Really, though, titles like that make the movie hard to defend. Cop Land, predictable as the plot and characters may be, just deserves a better title than Cop Land. The aforementioned Lawless, John Hillcoat’s 2012 moonshine bootlegger movie, falls to a similar oversight. The land that the title describes (a land, you must understand, of cops) is actually painted quite beautifully as a hive left to fester and fend for itself until someone intervenes. We don’t need the title to tell us that this is Cop Land, and we don’t need a title to tell us that the criminals we’re watching are in fact Lawless.
The script is a relatively tight one, at least in terms of dialogue. The overall arc of the film may shake a bit under minor scrutiny, and though James Mangold manages to flesh out even the minor characters there are still plenty of things left unresolved. Again, the casting is impressive – but in Cop Land there’s a gap between story and performance that lingers as the credits roll. Either beef up the story or cast more conservatively, otherwise you get Harvey Keitel playing Generic Corrupt Harvey Keitel Cop (duh) and Robert De Niro playing himself from Backdraft.

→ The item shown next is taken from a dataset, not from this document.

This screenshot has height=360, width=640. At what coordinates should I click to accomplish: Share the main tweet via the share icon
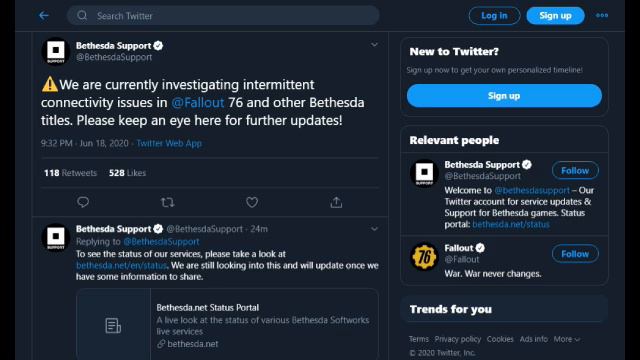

Again, Stallone is fine in the role of Sheriff Frank. Frank is not an action hero by any stretch of the imagination, and this fact leads to a much more harrowing climax than pretty much anything else in the Stallone oeuvre. There’s no chance Frank will walk casually out of an explosion or singlehandedly take down an entire army, but there is a chance that he’ll come out on top against a cadre of corrupt policemen. All told, Cop Land is easy to overlook and plenty flawed but still full of charm and strong writing almost the entire way through.